##### TASK INPUT

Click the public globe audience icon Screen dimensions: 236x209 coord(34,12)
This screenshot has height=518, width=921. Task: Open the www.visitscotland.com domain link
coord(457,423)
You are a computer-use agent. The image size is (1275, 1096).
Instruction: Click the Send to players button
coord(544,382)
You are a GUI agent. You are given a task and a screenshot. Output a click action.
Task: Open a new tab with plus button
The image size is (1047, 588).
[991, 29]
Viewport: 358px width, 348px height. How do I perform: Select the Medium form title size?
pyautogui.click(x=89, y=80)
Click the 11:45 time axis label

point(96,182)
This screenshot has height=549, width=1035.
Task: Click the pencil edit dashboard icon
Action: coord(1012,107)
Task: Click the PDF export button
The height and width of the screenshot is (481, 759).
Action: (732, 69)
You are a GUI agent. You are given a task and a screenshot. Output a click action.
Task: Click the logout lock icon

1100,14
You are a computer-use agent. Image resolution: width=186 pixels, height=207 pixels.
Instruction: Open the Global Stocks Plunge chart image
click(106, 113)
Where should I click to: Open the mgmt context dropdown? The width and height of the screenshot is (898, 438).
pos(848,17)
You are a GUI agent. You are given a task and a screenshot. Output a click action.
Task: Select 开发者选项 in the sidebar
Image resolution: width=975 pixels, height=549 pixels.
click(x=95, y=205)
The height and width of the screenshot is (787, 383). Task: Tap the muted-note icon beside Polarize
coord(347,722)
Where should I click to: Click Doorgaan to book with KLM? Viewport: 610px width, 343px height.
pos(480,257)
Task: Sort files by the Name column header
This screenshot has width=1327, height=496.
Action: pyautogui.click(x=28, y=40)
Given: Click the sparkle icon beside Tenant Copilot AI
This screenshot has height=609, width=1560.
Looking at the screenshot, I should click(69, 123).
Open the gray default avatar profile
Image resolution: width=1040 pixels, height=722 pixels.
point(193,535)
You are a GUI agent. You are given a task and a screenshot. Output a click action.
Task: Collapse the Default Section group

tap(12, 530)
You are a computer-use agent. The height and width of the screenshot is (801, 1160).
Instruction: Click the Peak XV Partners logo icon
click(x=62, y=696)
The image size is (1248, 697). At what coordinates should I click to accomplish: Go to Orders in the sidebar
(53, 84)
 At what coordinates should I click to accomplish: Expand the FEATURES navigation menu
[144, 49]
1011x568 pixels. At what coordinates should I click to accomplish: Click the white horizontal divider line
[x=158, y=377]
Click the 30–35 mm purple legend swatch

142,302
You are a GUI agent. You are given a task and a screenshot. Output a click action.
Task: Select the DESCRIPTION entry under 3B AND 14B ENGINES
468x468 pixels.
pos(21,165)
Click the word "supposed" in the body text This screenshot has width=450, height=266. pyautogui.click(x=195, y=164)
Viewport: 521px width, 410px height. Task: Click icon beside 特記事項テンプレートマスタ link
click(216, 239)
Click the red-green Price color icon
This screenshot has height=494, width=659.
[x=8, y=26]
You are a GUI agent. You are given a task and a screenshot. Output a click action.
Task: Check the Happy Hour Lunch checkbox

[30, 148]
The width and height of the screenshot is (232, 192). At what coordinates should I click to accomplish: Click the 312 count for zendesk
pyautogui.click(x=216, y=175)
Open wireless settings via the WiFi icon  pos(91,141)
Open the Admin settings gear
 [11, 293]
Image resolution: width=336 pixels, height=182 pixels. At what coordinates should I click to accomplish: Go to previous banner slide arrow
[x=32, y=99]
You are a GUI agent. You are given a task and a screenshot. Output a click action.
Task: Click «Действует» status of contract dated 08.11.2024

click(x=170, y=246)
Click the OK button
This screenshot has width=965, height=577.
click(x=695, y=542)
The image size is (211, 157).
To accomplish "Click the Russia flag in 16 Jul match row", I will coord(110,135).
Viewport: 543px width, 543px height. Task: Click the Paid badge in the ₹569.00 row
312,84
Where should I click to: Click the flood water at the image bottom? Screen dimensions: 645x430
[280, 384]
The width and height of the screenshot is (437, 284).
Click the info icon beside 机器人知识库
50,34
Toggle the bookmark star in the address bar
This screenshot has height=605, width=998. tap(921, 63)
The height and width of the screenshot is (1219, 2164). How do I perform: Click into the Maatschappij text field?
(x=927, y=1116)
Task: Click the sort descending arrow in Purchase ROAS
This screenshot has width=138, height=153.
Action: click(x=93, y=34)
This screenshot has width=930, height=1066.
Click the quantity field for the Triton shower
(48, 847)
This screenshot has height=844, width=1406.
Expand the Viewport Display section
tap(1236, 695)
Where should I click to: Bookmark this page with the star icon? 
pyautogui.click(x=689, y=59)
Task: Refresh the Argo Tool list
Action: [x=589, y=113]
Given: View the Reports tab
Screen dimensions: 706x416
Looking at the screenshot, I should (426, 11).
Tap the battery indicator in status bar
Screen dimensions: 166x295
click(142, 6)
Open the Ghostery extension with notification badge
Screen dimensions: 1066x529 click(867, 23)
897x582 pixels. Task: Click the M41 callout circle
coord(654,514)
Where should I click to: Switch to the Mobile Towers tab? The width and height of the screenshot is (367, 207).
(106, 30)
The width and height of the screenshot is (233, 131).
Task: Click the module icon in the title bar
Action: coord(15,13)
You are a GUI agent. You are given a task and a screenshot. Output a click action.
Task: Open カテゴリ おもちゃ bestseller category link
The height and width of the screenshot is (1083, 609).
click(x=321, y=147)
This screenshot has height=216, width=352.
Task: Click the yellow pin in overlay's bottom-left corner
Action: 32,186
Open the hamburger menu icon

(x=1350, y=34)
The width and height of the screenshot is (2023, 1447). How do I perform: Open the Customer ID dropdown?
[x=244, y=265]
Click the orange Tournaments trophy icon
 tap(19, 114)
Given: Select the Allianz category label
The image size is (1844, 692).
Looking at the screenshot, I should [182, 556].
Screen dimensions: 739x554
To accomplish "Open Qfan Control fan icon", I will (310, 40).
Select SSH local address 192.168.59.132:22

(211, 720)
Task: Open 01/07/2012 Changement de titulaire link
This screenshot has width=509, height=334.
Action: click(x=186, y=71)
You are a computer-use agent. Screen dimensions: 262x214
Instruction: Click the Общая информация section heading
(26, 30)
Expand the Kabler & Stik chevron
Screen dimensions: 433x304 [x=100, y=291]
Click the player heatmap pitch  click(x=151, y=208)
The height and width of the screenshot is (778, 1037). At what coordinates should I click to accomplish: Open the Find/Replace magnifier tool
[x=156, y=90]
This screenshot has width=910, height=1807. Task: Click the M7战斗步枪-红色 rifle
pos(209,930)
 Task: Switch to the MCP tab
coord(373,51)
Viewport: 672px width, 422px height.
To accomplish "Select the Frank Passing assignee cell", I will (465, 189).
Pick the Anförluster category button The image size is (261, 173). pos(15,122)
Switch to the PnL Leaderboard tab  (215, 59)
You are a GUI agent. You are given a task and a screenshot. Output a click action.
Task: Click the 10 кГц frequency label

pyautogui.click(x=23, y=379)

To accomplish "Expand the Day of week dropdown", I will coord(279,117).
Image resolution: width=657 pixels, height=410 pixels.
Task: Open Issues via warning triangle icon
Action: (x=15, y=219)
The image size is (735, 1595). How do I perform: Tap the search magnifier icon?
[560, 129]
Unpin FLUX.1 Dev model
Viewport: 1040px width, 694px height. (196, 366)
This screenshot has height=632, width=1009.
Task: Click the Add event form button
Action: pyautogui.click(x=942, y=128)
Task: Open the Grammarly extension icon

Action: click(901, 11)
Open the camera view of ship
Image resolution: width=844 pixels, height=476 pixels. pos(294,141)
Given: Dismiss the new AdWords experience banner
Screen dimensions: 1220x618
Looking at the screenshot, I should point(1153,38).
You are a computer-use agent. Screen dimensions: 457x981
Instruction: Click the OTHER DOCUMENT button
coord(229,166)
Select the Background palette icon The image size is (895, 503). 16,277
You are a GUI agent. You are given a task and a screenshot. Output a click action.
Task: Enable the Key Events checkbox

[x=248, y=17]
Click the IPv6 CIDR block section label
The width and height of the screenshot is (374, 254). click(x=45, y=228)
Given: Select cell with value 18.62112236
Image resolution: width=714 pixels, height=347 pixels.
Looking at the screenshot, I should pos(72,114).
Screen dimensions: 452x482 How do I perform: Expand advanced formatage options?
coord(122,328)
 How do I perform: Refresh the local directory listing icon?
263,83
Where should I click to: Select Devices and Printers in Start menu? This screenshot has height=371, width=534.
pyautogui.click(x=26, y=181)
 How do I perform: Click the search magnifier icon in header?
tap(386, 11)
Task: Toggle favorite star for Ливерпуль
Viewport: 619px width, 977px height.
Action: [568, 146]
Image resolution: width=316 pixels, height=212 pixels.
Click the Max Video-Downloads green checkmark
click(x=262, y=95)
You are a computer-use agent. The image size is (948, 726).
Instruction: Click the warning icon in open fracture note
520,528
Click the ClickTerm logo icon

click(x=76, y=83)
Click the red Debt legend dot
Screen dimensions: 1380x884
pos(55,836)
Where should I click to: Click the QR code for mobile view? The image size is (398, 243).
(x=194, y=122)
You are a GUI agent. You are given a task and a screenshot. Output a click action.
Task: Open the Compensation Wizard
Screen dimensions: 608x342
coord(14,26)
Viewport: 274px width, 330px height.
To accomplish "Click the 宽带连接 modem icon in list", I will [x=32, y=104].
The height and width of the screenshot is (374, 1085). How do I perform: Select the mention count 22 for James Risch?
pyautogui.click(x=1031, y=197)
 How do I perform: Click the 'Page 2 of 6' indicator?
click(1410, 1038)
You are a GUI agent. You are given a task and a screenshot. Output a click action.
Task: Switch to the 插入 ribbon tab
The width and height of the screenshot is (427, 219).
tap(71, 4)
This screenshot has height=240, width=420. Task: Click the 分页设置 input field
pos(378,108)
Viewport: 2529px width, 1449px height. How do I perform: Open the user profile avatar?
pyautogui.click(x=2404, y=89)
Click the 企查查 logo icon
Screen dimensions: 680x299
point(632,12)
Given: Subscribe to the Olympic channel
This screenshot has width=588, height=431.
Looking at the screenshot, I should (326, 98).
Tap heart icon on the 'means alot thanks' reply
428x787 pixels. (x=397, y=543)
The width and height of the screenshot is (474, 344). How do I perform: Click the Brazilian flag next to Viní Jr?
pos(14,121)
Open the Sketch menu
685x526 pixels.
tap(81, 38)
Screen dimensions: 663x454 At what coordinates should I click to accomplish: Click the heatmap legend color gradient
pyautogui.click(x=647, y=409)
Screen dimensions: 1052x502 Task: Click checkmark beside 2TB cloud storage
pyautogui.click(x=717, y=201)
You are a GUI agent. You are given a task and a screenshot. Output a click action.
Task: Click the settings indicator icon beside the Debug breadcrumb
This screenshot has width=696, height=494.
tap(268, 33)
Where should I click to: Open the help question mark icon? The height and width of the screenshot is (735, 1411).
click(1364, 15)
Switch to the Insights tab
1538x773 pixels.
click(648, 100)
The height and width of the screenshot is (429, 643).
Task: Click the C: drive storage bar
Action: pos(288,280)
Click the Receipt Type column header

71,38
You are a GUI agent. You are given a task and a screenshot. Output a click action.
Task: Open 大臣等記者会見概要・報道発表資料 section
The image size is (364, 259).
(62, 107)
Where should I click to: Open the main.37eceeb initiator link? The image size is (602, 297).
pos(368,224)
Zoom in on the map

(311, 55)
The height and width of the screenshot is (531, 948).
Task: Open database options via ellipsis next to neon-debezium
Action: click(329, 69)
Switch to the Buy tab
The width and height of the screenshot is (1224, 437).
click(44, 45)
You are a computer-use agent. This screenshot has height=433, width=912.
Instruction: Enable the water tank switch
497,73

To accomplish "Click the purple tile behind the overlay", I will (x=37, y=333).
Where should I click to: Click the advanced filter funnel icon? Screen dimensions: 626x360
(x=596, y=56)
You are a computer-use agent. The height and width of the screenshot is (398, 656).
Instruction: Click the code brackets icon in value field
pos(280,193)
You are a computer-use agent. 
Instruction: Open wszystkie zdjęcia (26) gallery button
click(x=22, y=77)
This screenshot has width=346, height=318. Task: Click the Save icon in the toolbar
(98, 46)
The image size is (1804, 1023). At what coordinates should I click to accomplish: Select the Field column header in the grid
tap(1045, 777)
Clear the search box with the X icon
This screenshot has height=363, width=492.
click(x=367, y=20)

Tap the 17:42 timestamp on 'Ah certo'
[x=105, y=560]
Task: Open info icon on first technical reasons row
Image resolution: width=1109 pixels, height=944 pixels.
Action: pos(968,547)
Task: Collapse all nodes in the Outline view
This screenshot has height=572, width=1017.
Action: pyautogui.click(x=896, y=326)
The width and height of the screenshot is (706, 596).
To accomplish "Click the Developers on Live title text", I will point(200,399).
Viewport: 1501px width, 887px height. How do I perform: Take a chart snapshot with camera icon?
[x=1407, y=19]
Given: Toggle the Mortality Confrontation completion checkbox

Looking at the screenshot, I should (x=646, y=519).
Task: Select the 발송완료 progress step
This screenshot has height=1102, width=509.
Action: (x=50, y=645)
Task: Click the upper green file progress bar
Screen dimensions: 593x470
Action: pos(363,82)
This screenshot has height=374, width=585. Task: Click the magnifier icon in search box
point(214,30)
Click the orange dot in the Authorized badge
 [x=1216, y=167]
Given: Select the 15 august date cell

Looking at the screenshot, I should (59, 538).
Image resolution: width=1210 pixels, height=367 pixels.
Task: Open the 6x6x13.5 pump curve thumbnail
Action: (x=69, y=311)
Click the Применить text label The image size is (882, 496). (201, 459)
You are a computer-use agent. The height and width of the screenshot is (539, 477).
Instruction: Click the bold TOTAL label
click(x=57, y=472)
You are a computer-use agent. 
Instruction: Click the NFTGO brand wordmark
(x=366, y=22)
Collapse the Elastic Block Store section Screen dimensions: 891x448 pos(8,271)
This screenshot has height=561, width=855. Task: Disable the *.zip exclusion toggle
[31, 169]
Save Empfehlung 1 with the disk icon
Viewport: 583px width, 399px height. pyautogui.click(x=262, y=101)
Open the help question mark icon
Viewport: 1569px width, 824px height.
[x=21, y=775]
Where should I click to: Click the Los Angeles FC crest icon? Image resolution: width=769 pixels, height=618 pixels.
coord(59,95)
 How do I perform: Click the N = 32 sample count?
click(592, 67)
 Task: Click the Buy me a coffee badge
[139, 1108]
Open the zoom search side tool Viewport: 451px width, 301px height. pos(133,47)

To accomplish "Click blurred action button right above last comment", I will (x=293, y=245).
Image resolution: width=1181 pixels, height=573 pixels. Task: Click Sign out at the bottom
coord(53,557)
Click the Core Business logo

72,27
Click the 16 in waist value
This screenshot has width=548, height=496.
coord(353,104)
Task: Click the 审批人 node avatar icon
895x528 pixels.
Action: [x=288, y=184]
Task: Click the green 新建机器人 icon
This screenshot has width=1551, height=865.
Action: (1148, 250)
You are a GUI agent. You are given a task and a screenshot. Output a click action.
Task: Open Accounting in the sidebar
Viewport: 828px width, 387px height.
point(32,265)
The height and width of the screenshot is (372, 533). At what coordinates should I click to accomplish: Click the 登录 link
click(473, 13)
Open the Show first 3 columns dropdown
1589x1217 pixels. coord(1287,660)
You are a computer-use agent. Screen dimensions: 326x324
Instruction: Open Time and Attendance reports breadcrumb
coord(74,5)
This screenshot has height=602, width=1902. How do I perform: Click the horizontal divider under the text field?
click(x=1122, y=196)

##########

### YOUR INSTRUCTIONS
Give the lines from the start of the data through the line containing "click(x=95, y=205)", inclusive, again, switching "plus button" to "add button" and leaving everything else unchanged.

### TASK SOLUTION
Click the public globe audience icon Screen dimensions: 236x209 coord(34,12)
This screenshot has height=518, width=921. Task: Open the www.visitscotland.com domain link
coord(457,423)
You are a computer-use agent. The image size is (1275, 1096).
Instruction: Click the Send to players button
coord(544,382)
You are a GUI agent. You are given a task and a screenshot. Output a click action.
Task: Open a new tab with add button
The image size is (1047, 588).
[991, 29]
Viewport: 358px width, 348px height. How do I perform: Select the Medium form title size?
pyautogui.click(x=89, y=80)
Click the 11:45 time axis label

point(96,182)
This screenshot has height=549, width=1035.
Task: Click the pencil edit dashboard icon
Action: coord(1012,107)
Task: Click the PDF export button
The height and width of the screenshot is (481, 759).
Action: (732, 69)
You are a GUI agent. You are given a task and a screenshot. Output a click action.
Task: Click the logout lock icon

1100,14
You are a computer-use agent. Image resolution: width=186 pixels, height=207 pixels.
Instruction: Open the Global Stocks Plunge chart image
click(106, 113)
Where should I click to: Open the mgmt context dropdown? The width and height of the screenshot is (898, 438).
pos(848,17)
You are a GUI agent. You are given a task and a screenshot. Output a click action.
Task: Select 开发者选项 in the sidebar
Image resolution: width=975 pixels, height=549 pixels.
click(x=95, y=205)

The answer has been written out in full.